My boyfriend, a native New Mexican, left Albuquerque for 7 years to go to grad school in Florida. (A couple years of school and a few more years of being stuck in a Podunk, deep south college town). We met there, and a few months after the birth of our son he managed to convince me to move across the country to New Mexico.
Since our arrival we've been enamored with the things that I suppose every flatland Easterner is... the brown, the mountain, the volcanoes, the mesa. I had never seen a mesa before, save for the cartoon sort, and for the first month or so I just couldn't wrap my head around the earth suddenly falling, then continuing on as if nothing had happened. That feeling was overcome by an urge to run up the slope the way I used to run up mountains of sand on construction sites as a kid. After I got closer and realized that might not be possible, I have reserved myself to mentally turning the dark spots that are shrubs into buffalo when I see it from a distance. (Smart buffalo that don't run over the edge.)

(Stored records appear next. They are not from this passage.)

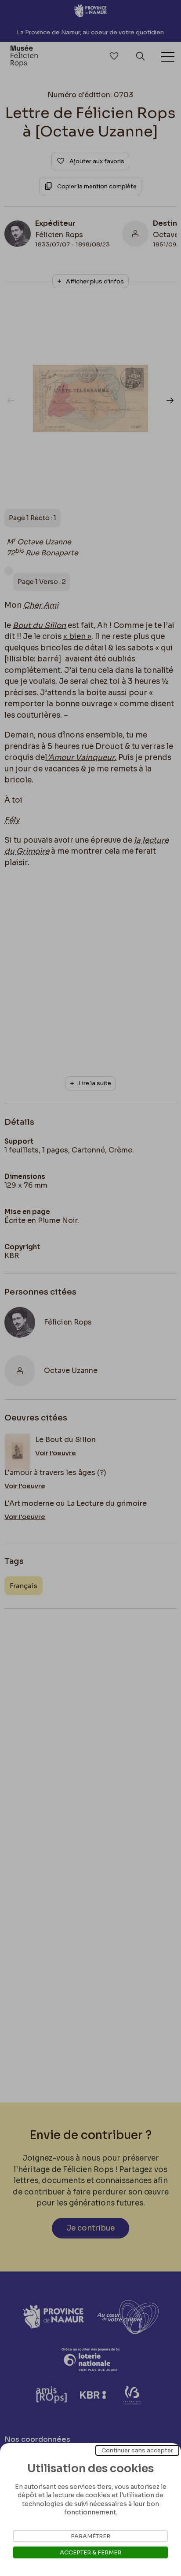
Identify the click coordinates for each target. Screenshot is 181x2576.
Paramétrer (90, 2536)
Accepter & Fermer (90, 2552)
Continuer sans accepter (137, 2450)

My boyfriend comments often on how he took everything about this place for granted. He never really looked at the mountain, it was just kinda there; he never realized that most cities aren't lined with a string of volcanoes, he had never been to the Petroglyphs, the pueblo ruins, to the top of Sandia Peak. At first I had a hard time relating to this idea... how could you be a child in this place and not be overwhelmed by it? How could he have gone to school here (for cultural anthropology!) without visiting the Petroglyphs? But then I thought of all the amazing places I never made any attempt to visit in Florida, and all the sunrises over the ocean I was too tired to get up and watch. And even in my first few months in Albuquerque, how my desire to run up the mesa or take the Tram to the top of the mountain has dwindled.
My sense of wonder was rekindled with the falling of the first snow. Having grandparents in Connecticut, I romped in the snow a few times as a kid. But I had never actually watched it come down from the sky, melt melt melt, then finally build up a little. It was exciting enough to incite childish wonder and maybe a little childish behavior- going outside to stand in it despite the cold I'd been fighting for a week, or waking my tropic-dwelling family in the middle of the night with my news. "Its snowing... jealous?" Yes, those were my actual words. But snow, for someone who hasn't seen it or, like me, doesn't really remember seeing it, is strange and beautiful and painfully temporary. I can't remember ever being afraid of the prospect that a rainstorm would end or that the wind would stop blowing on a windy day, but I had to stand at the window and watch the snow fall- from the first piece until it stopped. The second night it snowed, I missed it altogether and woke to find snow on the ground and I felt an unexpected feeling of loss. Maybe after a couple winters I can let it go.
Anyway, I am writing this in my hope to remind myself to take a second to enjoy the one of a kind beauty that surrounds me here, and for that matter, to make the most of wherever I am in the world.